Como Giánnis Ritsos dizia:
“ O trabalho é absolutamente necessário. A poesia não é uma coisa dada.
“ (3)
Ritsos tem razão, a poesia não se encontra aqui, ali ou acolá à nossa
espera, ela tem de ser conquistada, inventada e reinventada, seja porque
processo for. Só por este meio o poeta consegue apreender que, sempre
que juntamos uma palavra à outra, as palavras possuem em si a capacidade
mágica de nos mostrarem como e o que temos de fazer para que o poema se
realize.
O poema talvez seja um relâmpago, ou uma flecha que se liberta do arco,
dentro dos espelhos nocturnos; e poetas verdadeiros serão todos aqueles
que lhe conseguem dar uma voz humana, mas outra, sempre outra, uma voz
visceral, tornando-o fenómeno no espaço e no tempo. A realização de um
poema, não obstante toda a técnica que o poeta seja capaz de utilizar, é
sempre um acto obscuro e misterioso. Chegando-se ali, todos os
princípios racionais falham.
Sempre que acaba de escrever um poema, depois do grande êxtase criativo,
o poeta sente-se (qual é o poeta que nunca sentiu isso?) vazio e
insatisfeito. O poema de Mário de Sá-Carneiro “ Apoteose “ descreve
precisamente isso.
A insatisfação é o motor do poeta, pois se assim não fosse, ele deixaria
simplesmente de escrever. O poeta é o grande insatisfeito, um revoltado
por natureza.
O poeta vê a poesia como um processo e não como um fim. Ele é, a maior
parte das vezes, um remador solitário, o grande solitário, remando
contra a maré...
Gottfried Benn dizia: a poesia é “ Le fond perdu “. No entanto, embora
sabendo isso, ele nunca lhe virou as costas, bem pelo contrário. Isto
porque reconheceu que valia a pena lutar-se em nome desse “ fond perdu
“.
A poesia é, de facto, entrega total, sofrimento, abandono, acto
violento, violação da palavra estática e acorrentada a princípios
utilitários (tão próprios do status quo do dia-a-dia), uma luta
ontológica, permanente, contra o vazio que nos rodeia, em nome do
indizível. Mas isso - só o Poeta o sabe.
O poeta, que decidiu tornar-se, incondicionalmente poeta, traz em si,
com assumida responsabilidade, o fluxo e refluxo dos dias estranhos, a
revelação da linguagem primordial. Pois ainda antes “ que muitas das
palavras andassem (andem), na boca do povo, foram mastigadas por um
poeta originário. “ ( 4 )
L.C., Munique 2009 |
Luís Costa nasce a 17 de Abril de 1964 em Carregal do Sal, distrito de Viseu. É aí que passa a maior parte da sua juventude. Com a idade de 7 anos tem o seu primeiro contacto com a poesia, por meio de Antero de quental, poeta/ filósofo, pelo qual nutre um amor de irmão espiritual. A partir dai não mais parou de escrever.

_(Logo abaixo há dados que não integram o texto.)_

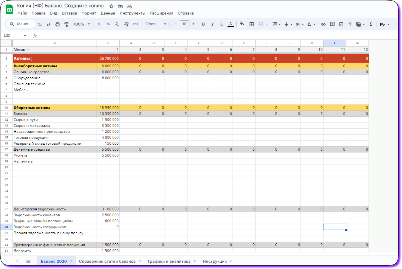Switch to the Графики и аналитика sheet tab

Depois de passar três anos num internato católico, em Viseu, desencantado com a vida e com o sistema de ensino, resolve abandonar o liceu. No entanto nunca abandona o estudo. Aprende autodidacticamente o Alemão, aprofunda os seus conhecimentos de Francês, bem como alguns princípios da língua latina. Lê, lê sem descanso: os surrealistas, a Geração de 27, Mário de Sá-Carneiro, Beckett, E. M. Cioran, Krolow, Homero, Goethe, Hölderlin, Schiller, Cesariny, Kafke e por aí adiante. Dedica-se também, ferverosamente, ao estudo da filosofia, mas uma filosofia viva. Lê os clássicos, mas ama, sobretudo, o poeta/ filósofo Nietzsche, o qual lera pela primeira vez com a idade de 16 anos : "A Origem da Tragédia" e o existencialista Karl Jaspers.
Mais tarde abandona Portugal rumo à Alemanha, pais onde se encontra hoje radicado.